■ **Exercise requirements**: In the forum thread about seed germination replicates, how many replicates of 50 seeds would the poster prefer to test?

■ **Excerpt provided**:
# what is the effect of changing number of replicates in logistic regression?

#### germinator

##### New Member
Hi, I am running a trial that was set up 2 years ago. I am trying to detect if there is an effect of time on germination % and viability of seeds. I started with 3 replicates (petri dishes) of 50 (150 seeds) and collect data once a year. However, since starting the trial I feel that this number of seed may not accurately represent the true variation within the collections I am testing (bulk seed collections). I would prefer to test 8 replicates of 50 seed (400 seed). In reality there is pseudoreplication happening as I have the replicates all within one germination cabinet (don't have spare cabinets to use as actual replicates)...so essentially I could analyse the data as binomial and treat the seeds as individual replicates.

Can someone please let me know:
(a) Should I keep running the trial using the original number of seeds i.e. 150 or can I increase the number to 400 mid way through the trial?

(b) should I analyse the data using the replicates of 50 seeds (% data) or with seeds as individual replicates with binomial data (1- healthy, 0- dead)

Any help would be appreciated!!!

#### GretaGarbo

##### Human
I am trying to detect if there is an effect of time on germination % and viability of seeds. I started with 3 replicates (petri dishes) of 50 (150 seeds) and collect data once a year.
Do you have 50 seeds in one petri dish or do you have one seed per petri dish, thus 150 petri dishes?
Is there any other treatment so that there is a difference between the dishes?

When you "collect data once a year" do you then check how many have germinated? It is not that you have checked the time until it germinated (like checking every week or day)?

■ **Data supplied**:
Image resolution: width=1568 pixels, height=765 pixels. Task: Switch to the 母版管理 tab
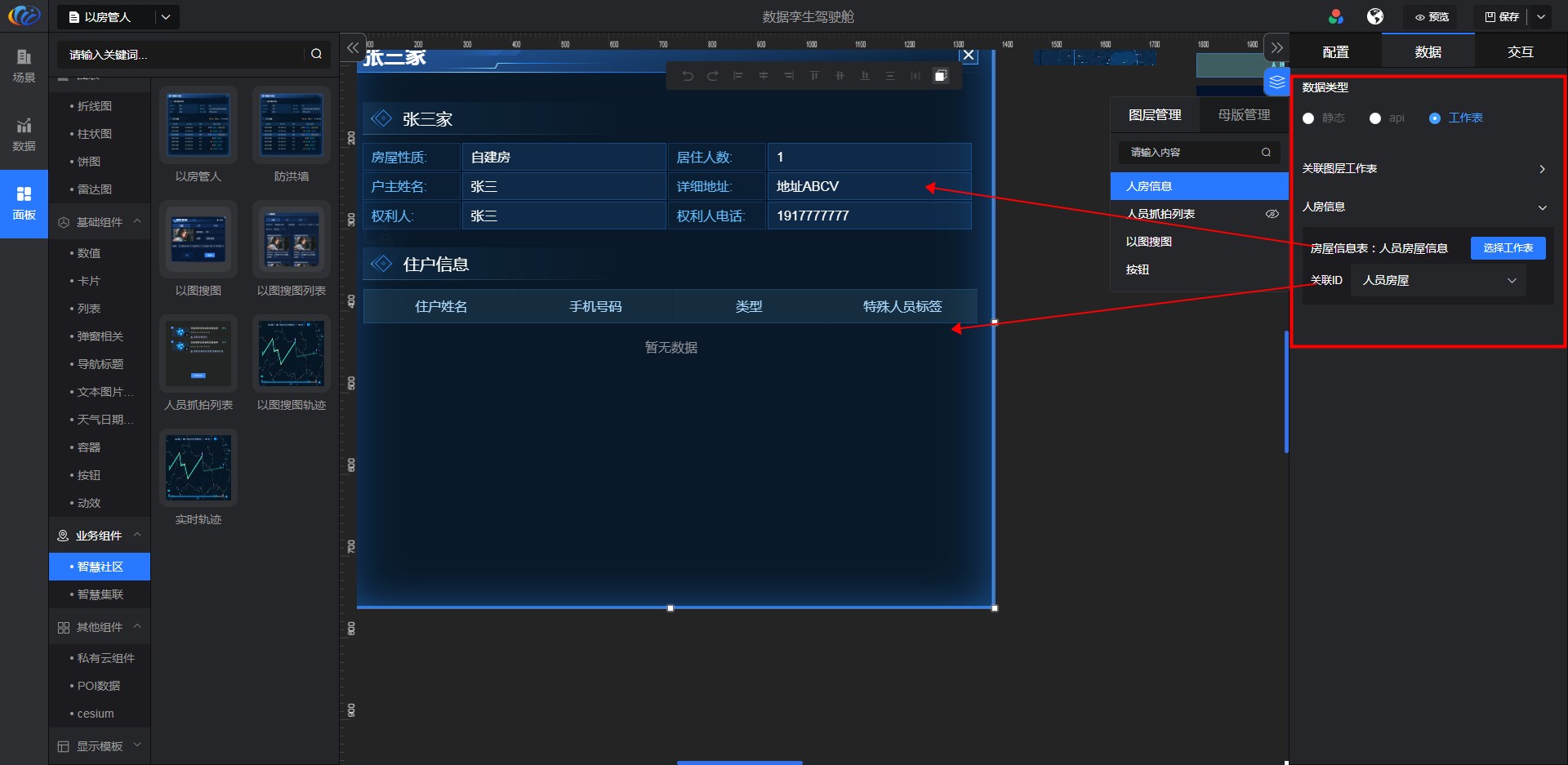[x=1244, y=115]
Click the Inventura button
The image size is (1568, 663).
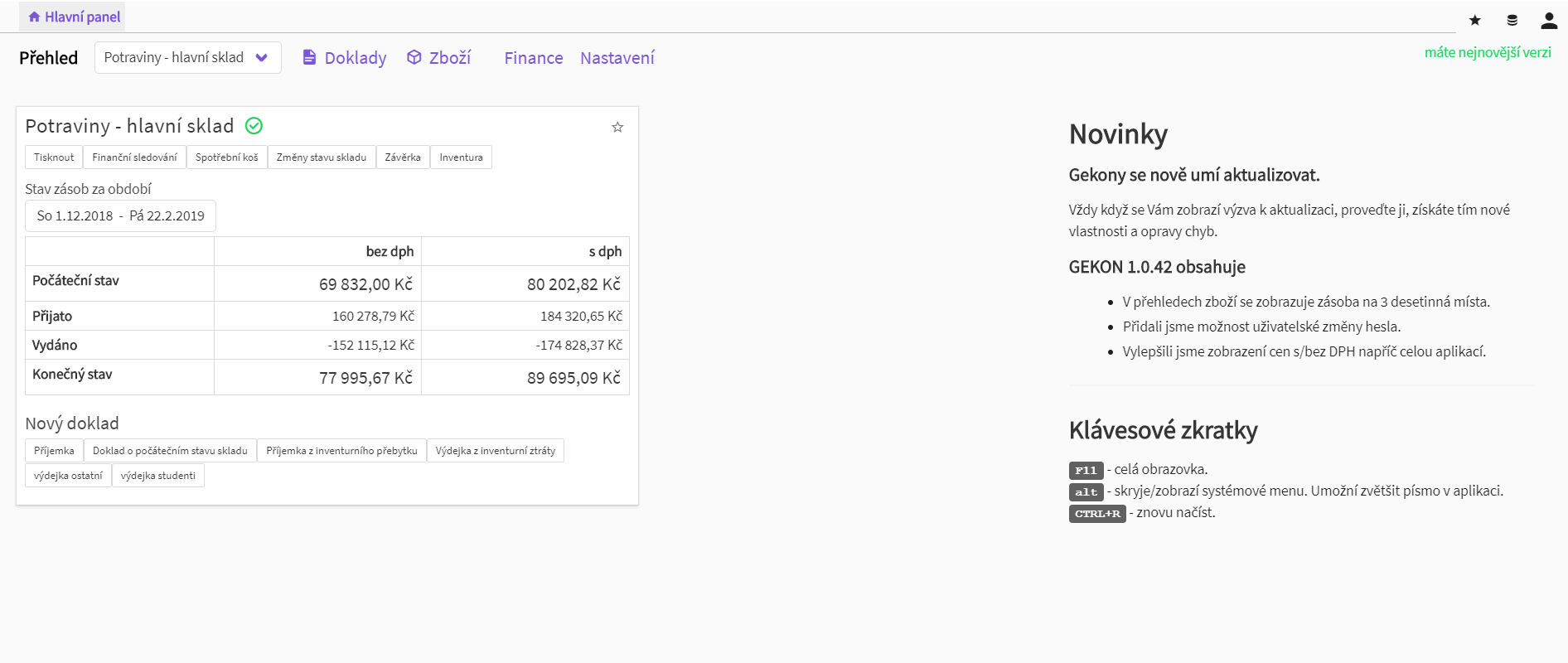coord(461,157)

■ **Written answer**: Eight replicates of 50 seeds, for 400 seeds in total.